A justiça alemã tornou definitiva nesta terça-feira 20 a condenação de dois anos de prisão com sursis de uma ex-secretária e datilógrafa de um campo de concentração nazista, atualmente com 99 anos. Este pode ser o último veredito no país sobre os crimes cometidos durante a Segunda Guerra Mundial.
Irmgard Furchner foi acusada de cumplicidade nos assassinatos de mais de 10 mil pessoas no campo de Stutthof, um território que atualmente pertence à Polônia. Aos 18 anos, em 1943, ela começou a trabalhar como datilógrafa e secretária do comandante Paul Werner Hoppe. Ela desempenhou as funções durante dois anos.
A defesa da idosa alegou que ela não tinha conhecimento dos assassinatos sistemáticos cometidos no campo de concentração. Em sua últimas audiências, Furchner lamentou “tudo o que ocorreu” e se disse arrependida “por estar em Stutthof naquele momento”. Cerca de 65 mil pessoas foram exterminadas no local a mando do regime nazista, entre judeus, resistentes poloneses e prisioneiros soviéticos de guerra.

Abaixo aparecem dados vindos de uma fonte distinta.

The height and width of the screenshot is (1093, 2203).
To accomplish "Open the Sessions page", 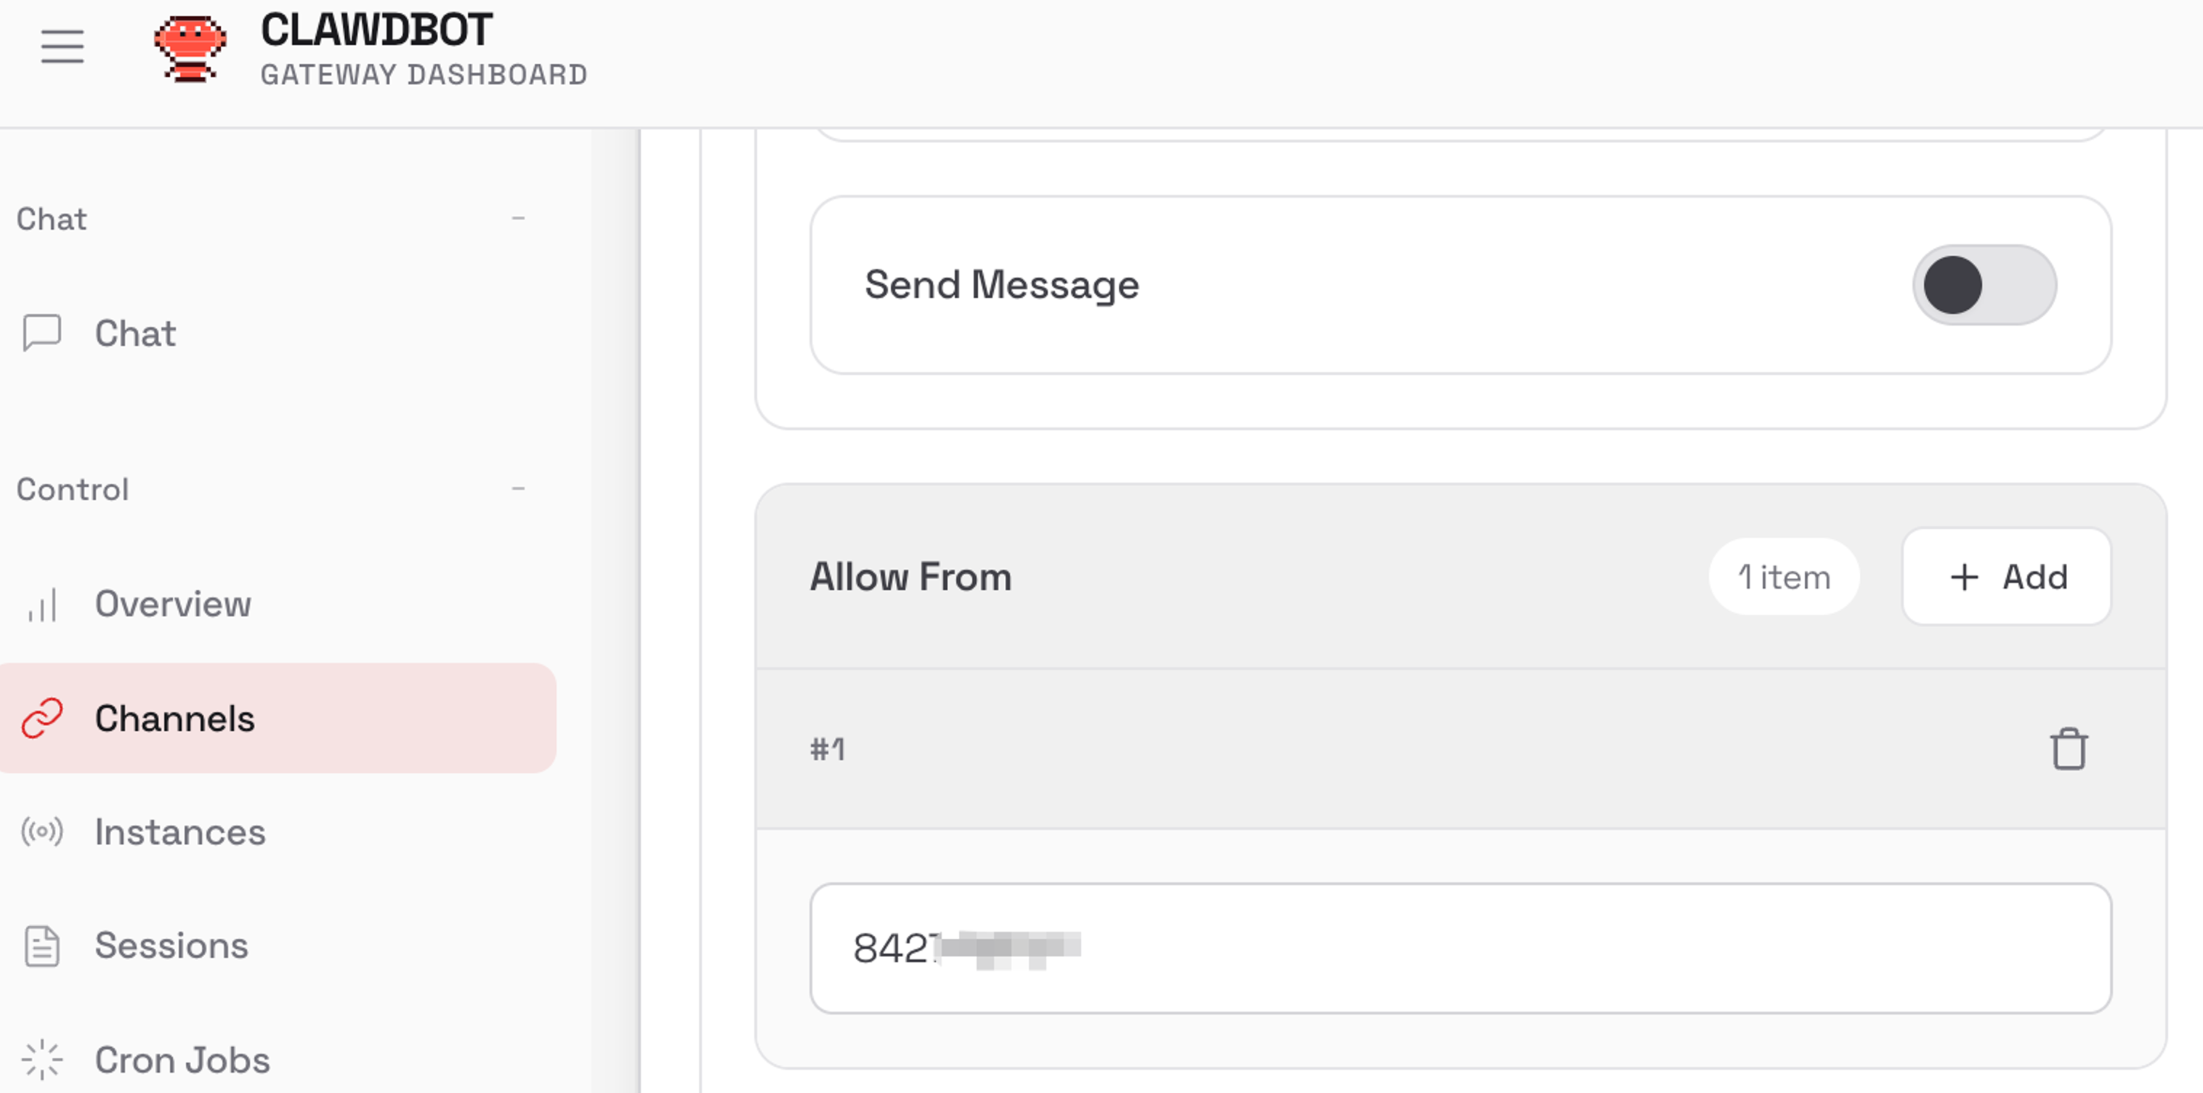I will click(171, 946).
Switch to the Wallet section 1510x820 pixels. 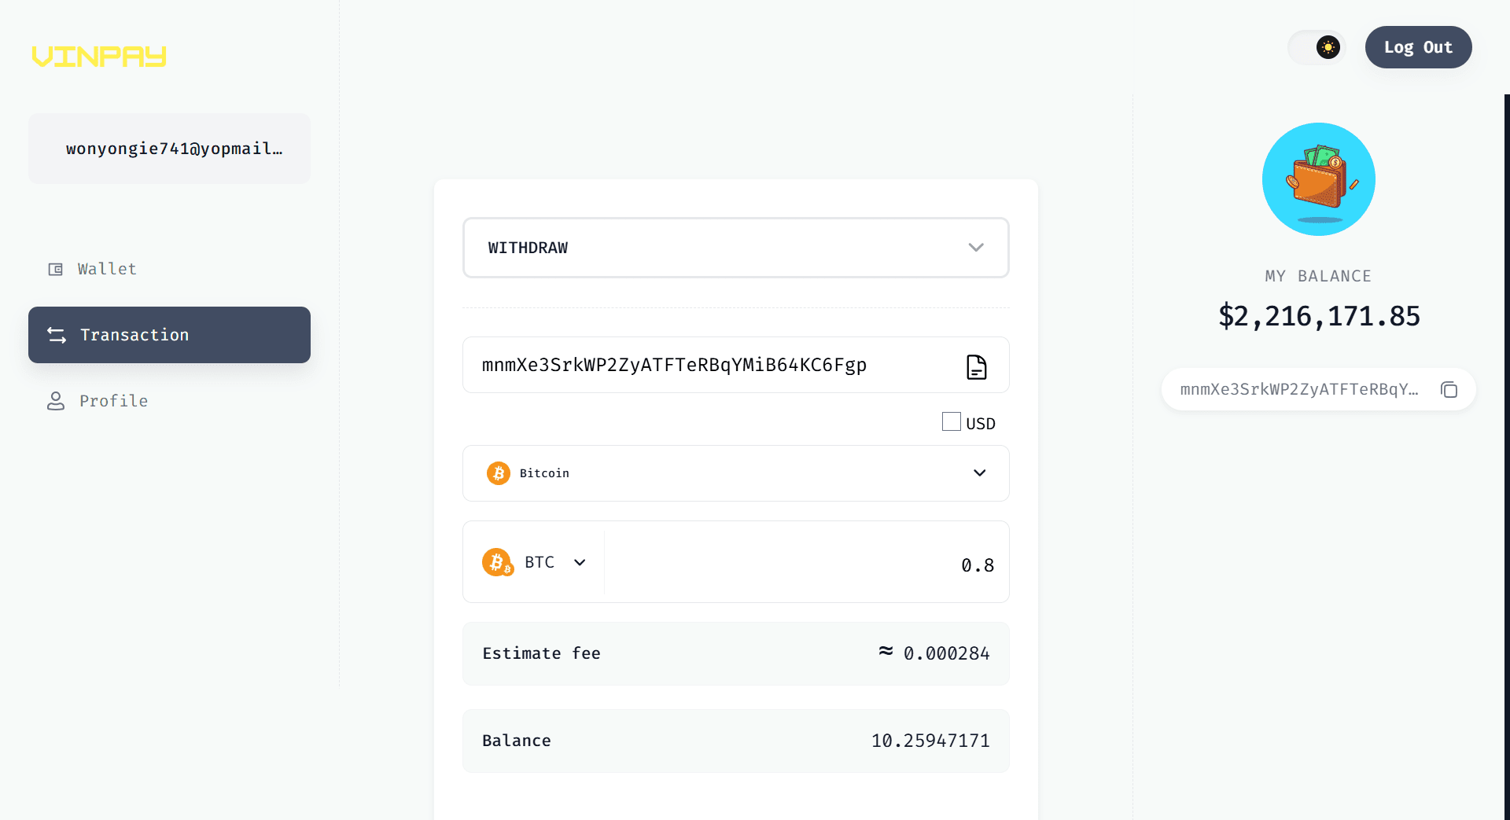tap(106, 269)
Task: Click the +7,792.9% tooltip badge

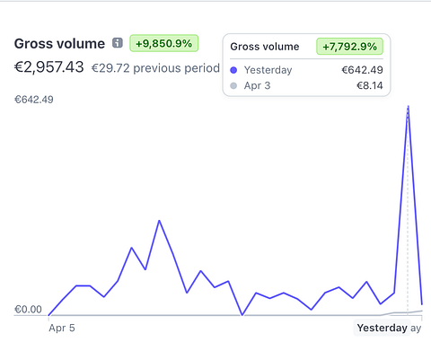Action: (x=349, y=47)
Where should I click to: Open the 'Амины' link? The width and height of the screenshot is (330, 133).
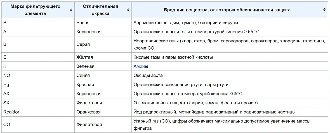click(x=141, y=66)
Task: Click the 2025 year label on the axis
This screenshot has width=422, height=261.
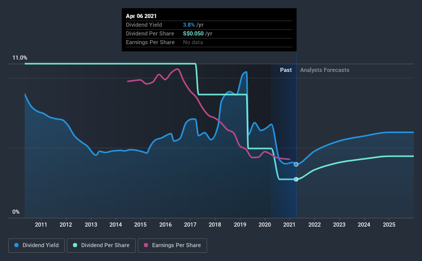Action: click(389, 225)
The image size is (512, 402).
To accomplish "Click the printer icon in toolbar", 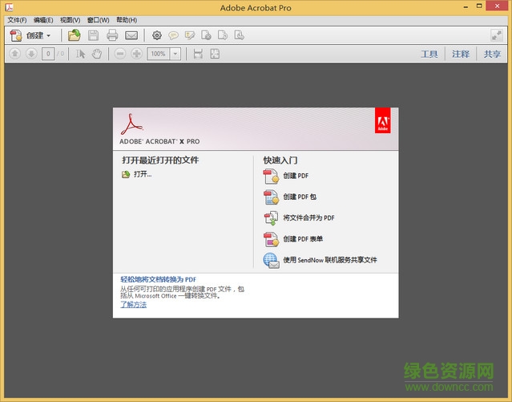I will [112, 35].
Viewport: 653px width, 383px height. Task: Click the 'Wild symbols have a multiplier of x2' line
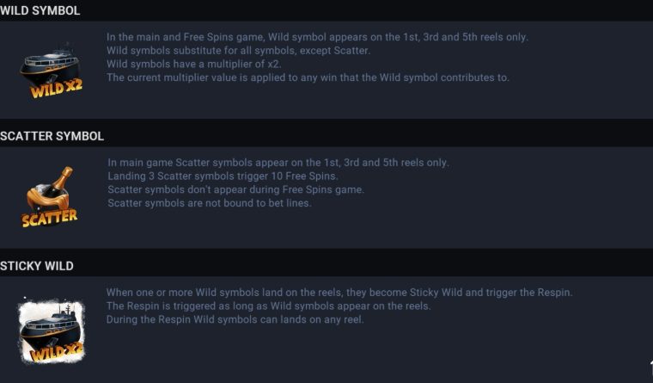tap(193, 64)
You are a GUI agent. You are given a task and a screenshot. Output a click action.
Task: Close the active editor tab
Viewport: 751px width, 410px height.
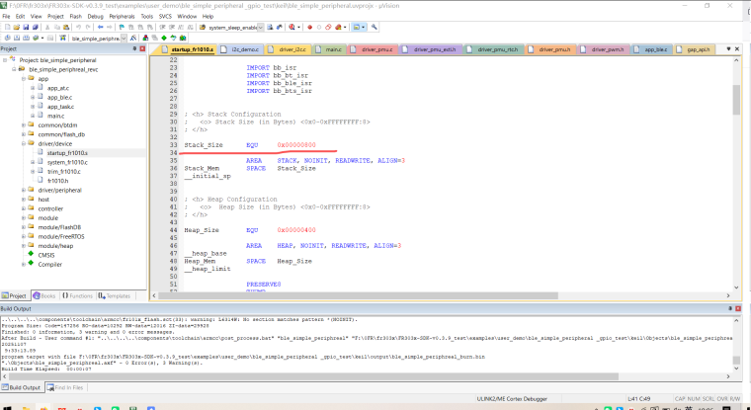tap(735, 48)
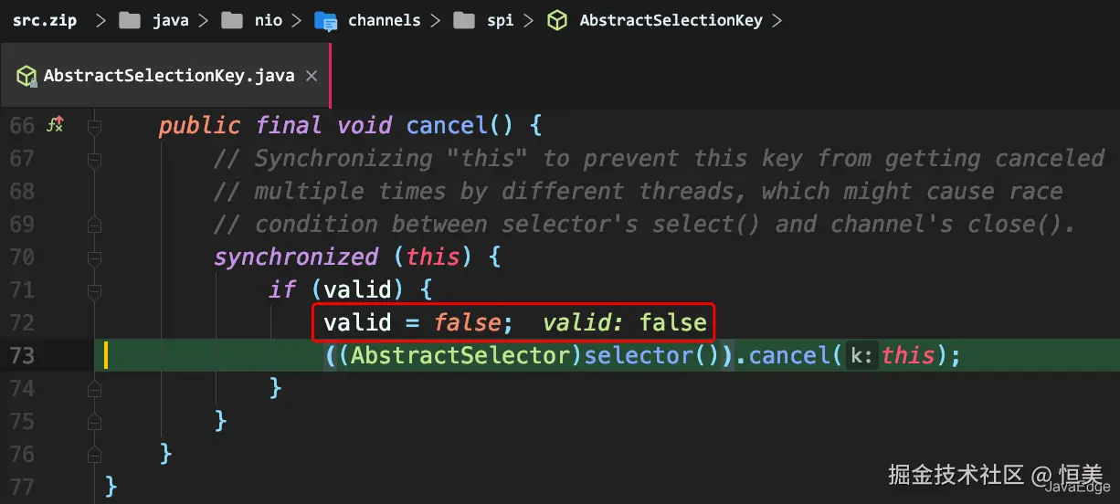This screenshot has width=1120, height=504.
Task: Collapse the if (valid) fold at line 71
Action: [94, 289]
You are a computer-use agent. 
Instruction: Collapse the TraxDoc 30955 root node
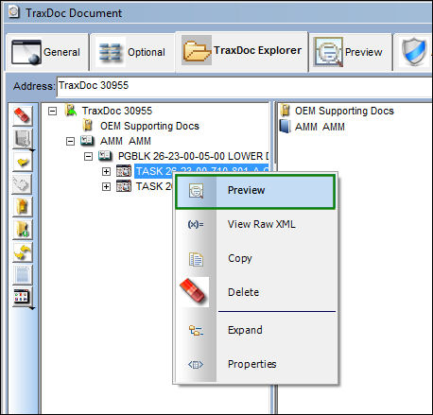point(53,111)
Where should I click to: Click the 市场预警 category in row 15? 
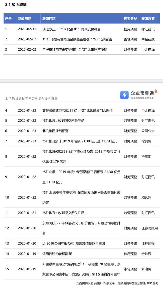pos(130,269)
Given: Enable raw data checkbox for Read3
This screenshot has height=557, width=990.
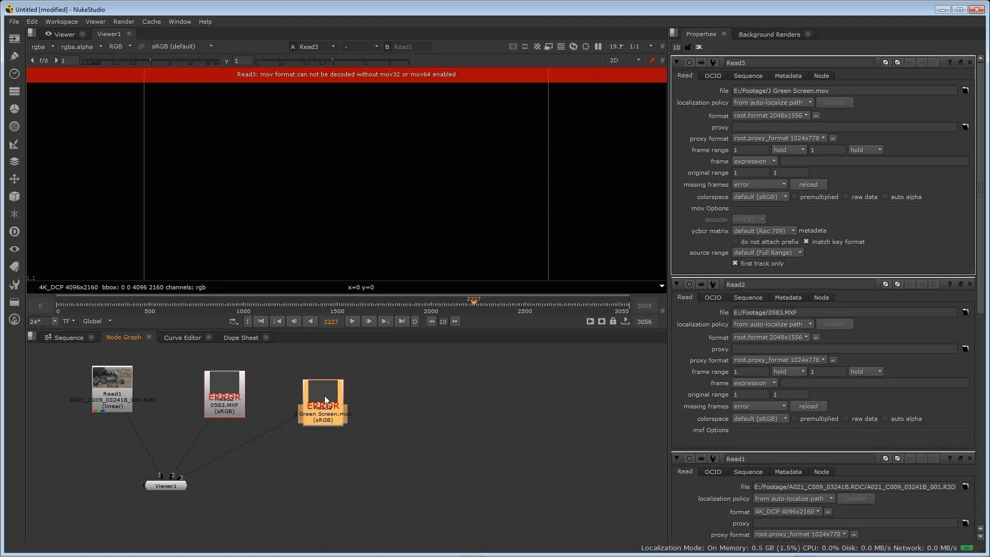Looking at the screenshot, I should point(847,196).
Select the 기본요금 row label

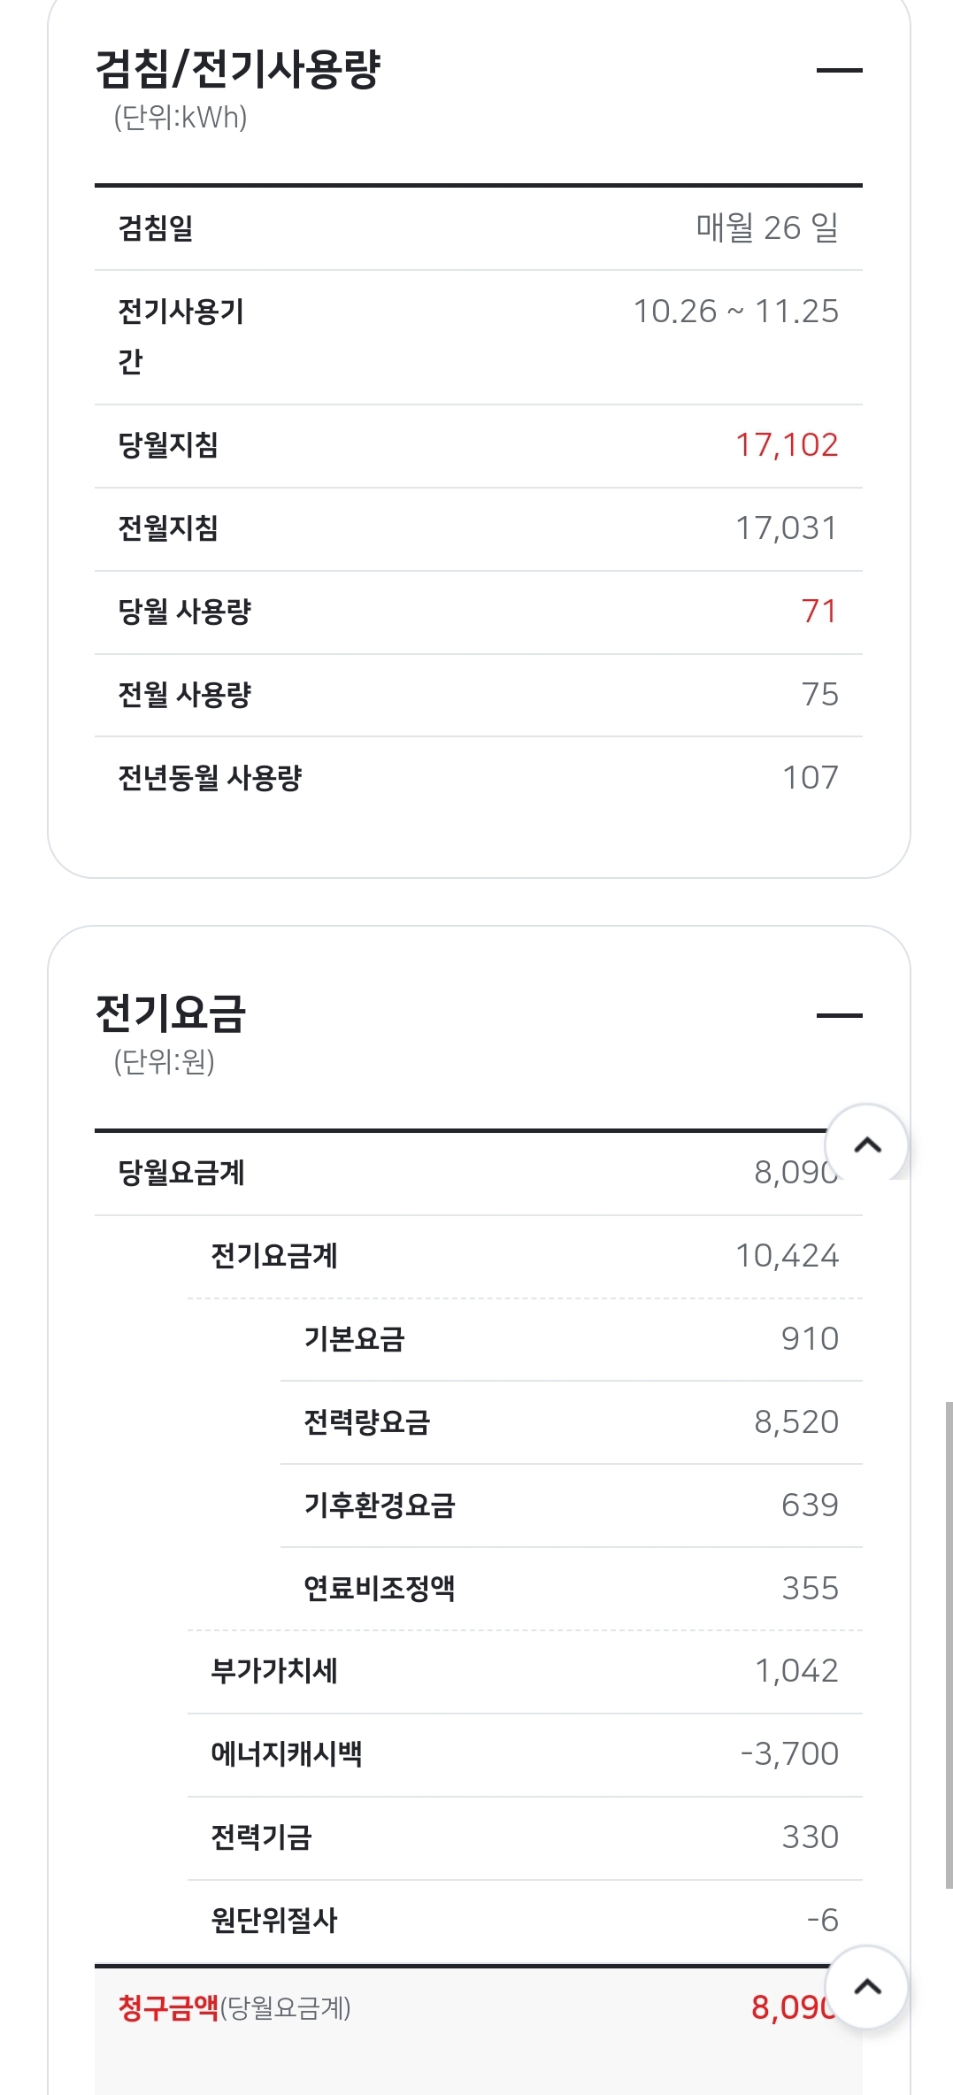click(x=354, y=1339)
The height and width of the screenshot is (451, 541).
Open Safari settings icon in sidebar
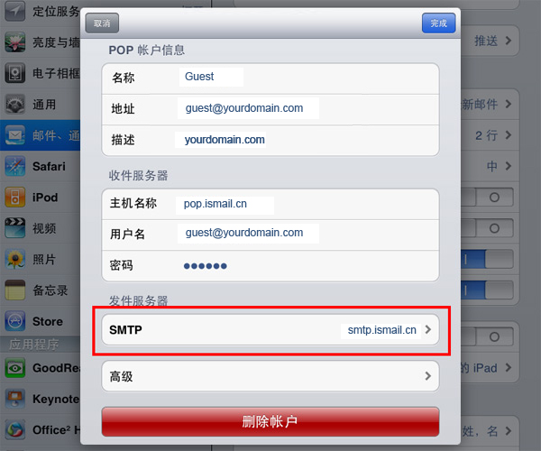coord(14,166)
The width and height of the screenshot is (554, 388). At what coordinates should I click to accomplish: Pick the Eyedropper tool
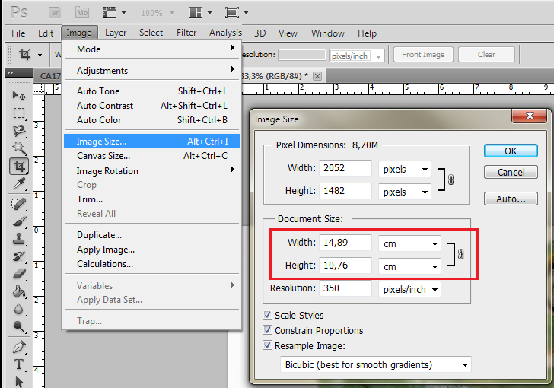[19, 183]
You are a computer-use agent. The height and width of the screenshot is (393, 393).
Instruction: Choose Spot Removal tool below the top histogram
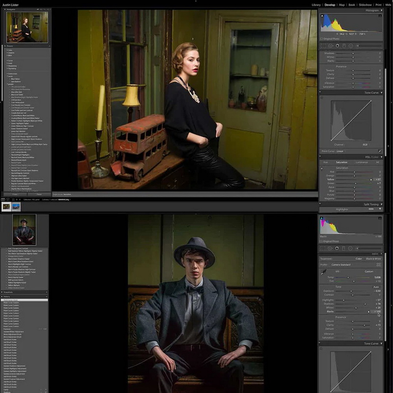[331, 46]
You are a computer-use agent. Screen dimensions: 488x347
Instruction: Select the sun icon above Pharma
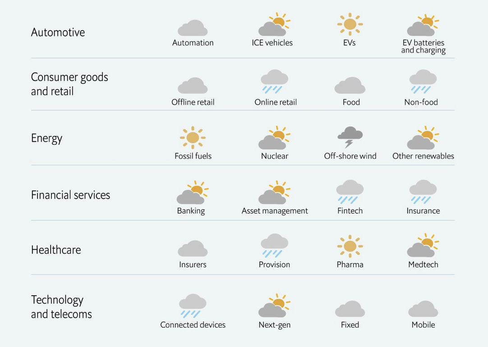pyautogui.click(x=350, y=246)
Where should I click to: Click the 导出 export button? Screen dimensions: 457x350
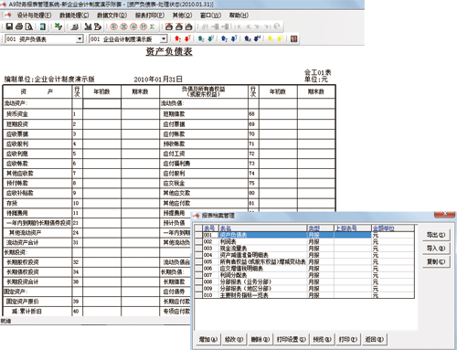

Em 2022 Furchner já havia sido condenada a dois anos de prisão com sursis, mas recorreu. No entanto, o pedido foi rejeitado pela mais alta instância judiciária da Alemanha, levando a Corte Federal de Leipzig, no leste do país, a anunciar nesta terça-feira o veredito definitivo.
Cheiro de carne humana queimada
Para a acusação, as alegações da idosa não são críveis e, por meio de seu trabalho, “apoiou diretamente o comandante do campo e outros membros nazistas que trabalharam na direção do local”, afirmou a juíza Gabriele Cirener. “Ela viu o estado físico catastrófico dos detentos, a falta de alimentos e roupas, as condições de higiene deploráveis, e sentiu o cheiro de carne humana queimada, cotidianamente, que escapava pela chaminé do crematório.”
A condenação de dois anos de prisão com sursis é uma pena simbólica, observou a corte. A magistrada considerou que a função de Furchner era “hierarquicamente subordinada” e sua capacidade de reação era “reduzida em razão da doutrinação” nazista da época.
A decisão foi saudada pelo Conselho de Judeus da Alemanha. “Para os sobreviventes do Holocausto é extremamente importante lutar por uma forma tardia de justiça”, afirmou o presidente da organização, Josef Schuster.
Processo rocambolesco
O julgamento de Irmgard Furchner começou em setembro de 2021 de maneira rocambolesca. A idosa não se apresentou ao tribunal de Itzehoe, no norte da Alemanha, e fugiu da casa de repouso onde vive, tomando um táxi para chegar até uma estação de metrô de Hamburgo. Ela foi encontrada algumas horas mais tarde.
Quase 80 anos após o fim da Segunda Guerra Mundial, condenações de crimes da época nazista que ainda estão sendo investigados na Alemanha são cada vez mais raros no país. Vários processos de ex-funcionários de campos nazistas foram realizados nesses últimos anos na Alemanha. Mas, levando em consideração a idade elevada dos réus, muitos julgamentos não avançam e muitos acusados morrem antes de cumprirem suas penas de prisão.
É o caso de Josef Schütz, ex-guarda de um campo de concentração condenado em junho de 2022 a cinco anos de prisão. Ele faleceu um ano depois, aos 102 anos, sem cumprir a pena porque sua defesa recorreu da decisão.
Em junho do ano passado, o tribunal de Hanau, no centro do país, cancelou o comparecimento de um ex-guarda do campo de Sachsenhausen, de 99 anos. Ele foi julgado incapaz de assistir ao processo por razões de saúde.